Abstract

Introduction: In a living donor kidney transplantation (LDKT) dominated transplant program, kidney exchange may be a cost-effective and valid alternative strategy to increase LDKT in countries with limited resources where deceased donation kidney transplantation (DDKT) is in the initial stages. There is a data scarcity of challenges and solutions for kidney exchange in the developing world. Here, we report our experience of 440 single-center kidney exchange transplantation to increase LDKT in India. Methods: The study has been reviewed by the appropriate ethics committee and has therefore been performed in accordance with the ethical standards laid down in the Declaration of Helsinki as well as the Declaration of Istanbul. All donor-recipient pairs (DRP) gave their informed consent prior to their inclusion in the study. All pairs exchange kidneys of similar quality. Results: Between January 2000 and February 2020, 6050 LDKT and 925 DDKT were performed at our single-center, 440 using kidney exchanges (8.5%) (350 male, 90 female recipients, and 345 female and 95 male donors). The reasons for joining kidney exchange among transplanted patients were ABO incompatibility (n = 313), sensitization (n = 88), and better HLA matching (n = 39). All donors were near relatives [wife (n=236), husband (n=58), mother (n=93), father (n=25), sister (n=11), brother (n=8), grand-parents (n=2), son (n=1) and others (n=6)]. There were 164 two-way (n =328), 23 three-way (n = 69), 4 four-way (n = 16), 1 five-way (n=5), 2 six-way and one ten-way kidney exchange (n = 12).

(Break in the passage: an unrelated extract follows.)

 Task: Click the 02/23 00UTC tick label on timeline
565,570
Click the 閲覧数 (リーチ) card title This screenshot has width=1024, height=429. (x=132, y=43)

The state of residence of DRP was our state (Gujarat=246), and other states (n=144). There was an overwhelming preponderance of female donors (wife and mother) but similar to our LDKT program. The graft survival, patient survival, biopsy-proven rejection rate, and graft function was similar to other LDKT outcomes. It is important to recognize that over the 20 years our kidney exchange program has evolved into a large, advanced program with innovative approaches to further increase LDKT. We credit the success of our kidney exchange program to maintaining a registry of incompatible pairs, counseling on kidney exchange, a high-volume LDKT program, and teamwork. Conclusions: Kidney exchange is legal, cost-effective, and rapidly growing for facilitating LDKT with incompatible donors. This study provides large-scale evidence for the expansion of single-center LDKT via kidney exchange when national programs do not exist.